Classification

Nearest Mean Classifier

The nearest mean classifier is a simple classifier that is based on the idea that the mean of the training data for each class is the best estimate of the mean of the data for that class.

No further knowledge about the structure of the underlying data is required.
Efficiently computable.

Outliers can influence the mean and thus the classification.
The mean is not always a representative point of the data.
Failure in case of different 'spread of data' (large eigenvalues of the covariance matrix (np.cov(M.T))).

import numpy as np

def distance(p, q):
    dif = p - q
    return np.linalg.norm(dif, 2)


def classify_nearestmean(A, M, k):
    # classification by nearest mean
    t = M.shape[0]
    r, d = A.shape
    N = r // k

    means = np.zeros((k, d))
    alpha = np.zeros((M.shape[0],))
    for i in range(k):
        T = A[N * i:N * (i + 1)]
        means[i, :] = np.mean(T, axis=0)
    # print(means)
    dist_to_mean = np.zeros((k,))
    for i in range(t):
        P = M[i, :]
        for j in range(k):
            dist_to_mean[j] = distance(P, means[j, :])
        alpha[i] = dist_to_mean.argmin()

    return alpha

Bayes Classifier (based on Gaussian Mixture Model)

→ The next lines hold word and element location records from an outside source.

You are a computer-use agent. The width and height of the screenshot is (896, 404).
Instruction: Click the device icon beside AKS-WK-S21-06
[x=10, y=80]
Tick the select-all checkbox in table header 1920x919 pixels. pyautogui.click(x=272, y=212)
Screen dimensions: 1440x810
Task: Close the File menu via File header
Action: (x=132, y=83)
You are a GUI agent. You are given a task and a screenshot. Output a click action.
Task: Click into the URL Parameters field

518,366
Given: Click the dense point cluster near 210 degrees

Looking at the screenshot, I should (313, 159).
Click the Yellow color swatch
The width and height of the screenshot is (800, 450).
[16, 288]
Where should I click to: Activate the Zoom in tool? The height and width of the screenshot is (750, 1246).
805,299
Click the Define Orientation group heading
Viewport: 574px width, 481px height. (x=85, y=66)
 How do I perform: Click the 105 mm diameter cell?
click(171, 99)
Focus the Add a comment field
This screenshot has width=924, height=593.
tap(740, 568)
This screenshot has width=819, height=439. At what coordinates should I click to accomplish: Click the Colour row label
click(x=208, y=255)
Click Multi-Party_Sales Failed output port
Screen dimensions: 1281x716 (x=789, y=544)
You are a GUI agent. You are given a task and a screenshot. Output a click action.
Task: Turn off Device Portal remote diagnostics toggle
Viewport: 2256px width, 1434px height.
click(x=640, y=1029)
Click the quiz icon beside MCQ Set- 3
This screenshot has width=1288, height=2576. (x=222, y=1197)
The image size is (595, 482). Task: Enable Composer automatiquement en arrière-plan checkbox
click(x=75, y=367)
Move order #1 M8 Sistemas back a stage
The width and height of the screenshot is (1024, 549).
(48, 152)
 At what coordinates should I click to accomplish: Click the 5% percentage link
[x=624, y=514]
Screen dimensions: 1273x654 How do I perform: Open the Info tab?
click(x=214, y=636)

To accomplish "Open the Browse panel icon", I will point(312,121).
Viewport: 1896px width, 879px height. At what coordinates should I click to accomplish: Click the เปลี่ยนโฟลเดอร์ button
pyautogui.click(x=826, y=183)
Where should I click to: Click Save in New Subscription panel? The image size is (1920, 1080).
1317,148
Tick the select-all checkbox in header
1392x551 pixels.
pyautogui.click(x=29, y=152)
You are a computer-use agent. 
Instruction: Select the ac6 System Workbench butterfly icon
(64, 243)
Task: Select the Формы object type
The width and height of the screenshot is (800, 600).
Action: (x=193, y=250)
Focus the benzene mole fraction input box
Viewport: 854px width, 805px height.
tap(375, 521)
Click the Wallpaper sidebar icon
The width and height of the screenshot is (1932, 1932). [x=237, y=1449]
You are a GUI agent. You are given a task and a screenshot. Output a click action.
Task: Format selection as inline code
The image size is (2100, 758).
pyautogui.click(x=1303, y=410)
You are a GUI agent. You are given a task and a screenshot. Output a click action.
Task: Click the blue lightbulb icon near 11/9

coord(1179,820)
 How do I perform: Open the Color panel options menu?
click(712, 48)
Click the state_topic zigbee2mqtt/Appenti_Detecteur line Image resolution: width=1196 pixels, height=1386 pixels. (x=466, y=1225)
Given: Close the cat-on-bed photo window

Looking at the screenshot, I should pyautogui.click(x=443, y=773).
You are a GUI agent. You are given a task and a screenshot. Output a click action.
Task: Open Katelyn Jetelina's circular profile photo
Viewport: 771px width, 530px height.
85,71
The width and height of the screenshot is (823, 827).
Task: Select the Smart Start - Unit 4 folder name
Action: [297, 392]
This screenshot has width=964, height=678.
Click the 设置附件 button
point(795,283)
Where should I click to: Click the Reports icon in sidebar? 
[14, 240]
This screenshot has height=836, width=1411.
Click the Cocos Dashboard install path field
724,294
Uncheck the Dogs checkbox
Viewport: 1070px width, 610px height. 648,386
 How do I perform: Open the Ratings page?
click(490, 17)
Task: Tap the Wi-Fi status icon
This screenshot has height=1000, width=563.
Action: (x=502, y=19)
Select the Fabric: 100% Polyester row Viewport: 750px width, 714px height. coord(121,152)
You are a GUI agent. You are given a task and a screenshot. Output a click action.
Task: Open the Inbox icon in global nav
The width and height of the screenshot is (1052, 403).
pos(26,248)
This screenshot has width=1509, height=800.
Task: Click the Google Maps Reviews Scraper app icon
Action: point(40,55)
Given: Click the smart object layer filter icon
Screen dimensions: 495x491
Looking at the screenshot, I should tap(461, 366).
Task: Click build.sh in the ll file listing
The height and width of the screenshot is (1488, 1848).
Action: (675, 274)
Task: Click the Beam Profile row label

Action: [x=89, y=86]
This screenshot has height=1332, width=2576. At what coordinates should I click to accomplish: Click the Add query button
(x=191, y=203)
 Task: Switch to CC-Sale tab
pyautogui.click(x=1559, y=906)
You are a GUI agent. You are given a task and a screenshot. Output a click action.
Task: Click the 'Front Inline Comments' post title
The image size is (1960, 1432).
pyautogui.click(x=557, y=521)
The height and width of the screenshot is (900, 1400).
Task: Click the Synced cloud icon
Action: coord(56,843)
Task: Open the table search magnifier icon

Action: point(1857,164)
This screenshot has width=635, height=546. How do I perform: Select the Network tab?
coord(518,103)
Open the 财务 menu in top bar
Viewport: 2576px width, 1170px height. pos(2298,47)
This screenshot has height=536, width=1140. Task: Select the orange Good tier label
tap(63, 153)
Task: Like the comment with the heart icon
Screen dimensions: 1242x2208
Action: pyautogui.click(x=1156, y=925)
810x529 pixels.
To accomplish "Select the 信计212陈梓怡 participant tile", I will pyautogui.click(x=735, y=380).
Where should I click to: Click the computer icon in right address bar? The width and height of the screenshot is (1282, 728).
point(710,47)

Using a distance measure (like the mahalonobis distance) the Bayes classifier can be used to classify data. The distance measure is based on the assumption that the data is distributed according to a Gaussian Mixture Model (GMM).

import numpy as np
import scipy.stats as stats

def classify_gmm(A, M, k):
    """
    Classification by Gaussian mixture model.
    """
    r, d = A.shape
    N = r // k
    means = np.zeros((k, d))
    covariances = np.zeros((k, d, d))

    for i in range(k):
        T = A[N * i:N * (i + 1)]
        means[i, :] = np.mean(T, axis=0)
        covariances[i, :, :] = np.cov(T.T)

    # print(f"means: {means}")
    # print(f"covariances: {covariances}")

    probability_densities = [stats.multivariate_normal.pdf(M, means[j, :], covariances[j, :, :]) for j in range(k)]
    return np.argmax(probability_densities, axis=0)